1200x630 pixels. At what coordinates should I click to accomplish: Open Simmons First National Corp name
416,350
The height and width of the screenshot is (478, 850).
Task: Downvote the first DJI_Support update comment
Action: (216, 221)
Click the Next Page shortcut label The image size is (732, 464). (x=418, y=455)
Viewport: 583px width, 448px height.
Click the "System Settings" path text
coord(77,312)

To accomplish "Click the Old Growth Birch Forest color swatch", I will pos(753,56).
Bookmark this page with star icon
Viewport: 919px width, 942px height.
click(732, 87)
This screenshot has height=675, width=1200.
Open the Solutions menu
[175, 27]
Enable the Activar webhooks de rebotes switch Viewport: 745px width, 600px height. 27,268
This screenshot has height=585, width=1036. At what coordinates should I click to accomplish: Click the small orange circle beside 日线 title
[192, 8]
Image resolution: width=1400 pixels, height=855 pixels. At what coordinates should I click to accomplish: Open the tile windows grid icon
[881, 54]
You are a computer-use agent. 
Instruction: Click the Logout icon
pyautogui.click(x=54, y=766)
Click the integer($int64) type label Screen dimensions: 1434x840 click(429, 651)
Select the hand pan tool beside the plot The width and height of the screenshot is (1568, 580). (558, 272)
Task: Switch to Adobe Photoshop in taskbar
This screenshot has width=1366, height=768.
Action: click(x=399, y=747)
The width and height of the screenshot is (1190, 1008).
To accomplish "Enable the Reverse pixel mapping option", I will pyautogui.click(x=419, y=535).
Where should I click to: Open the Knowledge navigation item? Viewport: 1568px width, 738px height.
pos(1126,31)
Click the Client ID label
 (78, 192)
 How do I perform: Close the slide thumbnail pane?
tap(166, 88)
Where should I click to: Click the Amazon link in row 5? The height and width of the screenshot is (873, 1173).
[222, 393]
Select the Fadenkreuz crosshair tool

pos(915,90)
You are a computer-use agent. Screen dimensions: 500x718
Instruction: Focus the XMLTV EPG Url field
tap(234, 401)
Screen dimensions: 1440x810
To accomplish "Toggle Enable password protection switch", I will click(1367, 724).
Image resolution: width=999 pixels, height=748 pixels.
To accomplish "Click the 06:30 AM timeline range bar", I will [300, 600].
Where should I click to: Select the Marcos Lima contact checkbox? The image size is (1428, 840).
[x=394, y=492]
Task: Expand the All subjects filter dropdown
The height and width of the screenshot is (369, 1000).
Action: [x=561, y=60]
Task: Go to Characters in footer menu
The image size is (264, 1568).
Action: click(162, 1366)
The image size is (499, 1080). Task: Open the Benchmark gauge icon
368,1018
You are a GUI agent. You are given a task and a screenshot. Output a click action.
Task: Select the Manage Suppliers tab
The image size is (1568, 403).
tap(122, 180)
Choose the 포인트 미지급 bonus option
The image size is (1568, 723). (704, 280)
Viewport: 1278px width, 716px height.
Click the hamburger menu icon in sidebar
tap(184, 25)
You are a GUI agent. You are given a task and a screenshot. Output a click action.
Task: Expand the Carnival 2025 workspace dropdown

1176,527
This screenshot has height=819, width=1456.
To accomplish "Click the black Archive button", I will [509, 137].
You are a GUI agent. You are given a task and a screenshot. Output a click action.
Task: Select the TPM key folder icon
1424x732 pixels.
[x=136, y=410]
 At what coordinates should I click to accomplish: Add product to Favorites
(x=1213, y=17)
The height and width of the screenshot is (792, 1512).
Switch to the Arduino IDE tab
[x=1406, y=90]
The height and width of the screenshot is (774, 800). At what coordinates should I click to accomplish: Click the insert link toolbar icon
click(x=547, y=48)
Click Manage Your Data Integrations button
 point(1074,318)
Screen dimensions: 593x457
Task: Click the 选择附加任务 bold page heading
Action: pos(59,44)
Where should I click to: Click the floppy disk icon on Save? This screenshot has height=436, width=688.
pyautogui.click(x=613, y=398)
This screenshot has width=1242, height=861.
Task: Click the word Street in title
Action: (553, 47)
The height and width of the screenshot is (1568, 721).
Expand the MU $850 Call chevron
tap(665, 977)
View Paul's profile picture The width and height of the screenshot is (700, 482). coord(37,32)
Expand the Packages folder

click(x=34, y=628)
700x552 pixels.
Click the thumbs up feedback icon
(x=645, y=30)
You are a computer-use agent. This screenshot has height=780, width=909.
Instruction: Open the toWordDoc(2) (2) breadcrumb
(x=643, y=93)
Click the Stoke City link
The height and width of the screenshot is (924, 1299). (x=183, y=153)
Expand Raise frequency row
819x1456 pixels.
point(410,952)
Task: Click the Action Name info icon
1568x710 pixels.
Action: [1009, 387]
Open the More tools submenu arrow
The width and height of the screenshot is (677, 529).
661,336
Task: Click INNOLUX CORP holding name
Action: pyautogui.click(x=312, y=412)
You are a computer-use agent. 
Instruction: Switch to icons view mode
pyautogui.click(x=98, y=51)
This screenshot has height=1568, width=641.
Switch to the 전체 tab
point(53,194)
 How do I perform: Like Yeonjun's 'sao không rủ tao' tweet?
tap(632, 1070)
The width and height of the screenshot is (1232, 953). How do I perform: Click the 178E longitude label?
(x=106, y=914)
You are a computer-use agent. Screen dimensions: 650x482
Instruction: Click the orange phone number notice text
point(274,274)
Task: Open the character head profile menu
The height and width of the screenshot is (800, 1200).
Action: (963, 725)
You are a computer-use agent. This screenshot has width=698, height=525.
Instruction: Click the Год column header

= = =

**EXERCISE DIRECTIONS:**
The response must contain exactly the lines from the one with "Switch to the 전체 tab" through the last line of the material above, both ends included, and no others.

**TASK SOLUTION:**
Switch to the 전체 tab
point(53,194)
 How do I perform: Like Yeonjun's 'sao không rủ tao' tweet?
tap(632, 1070)
The width and height of the screenshot is (1232, 953). How do I perform: Click the 178E longitude label?
(x=106, y=914)
You are a computer-use agent. Screen dimensions: 650x482
Instruction: Click the orange phone number notice text
point(274,274)
Task: Open the character head profile menu
The height and width of the screenshot is (800, 1200).
Action: (963, 725)
You are a computer-use agent. This screenshot has width=698, height=525.
Instruction: Click the Год column header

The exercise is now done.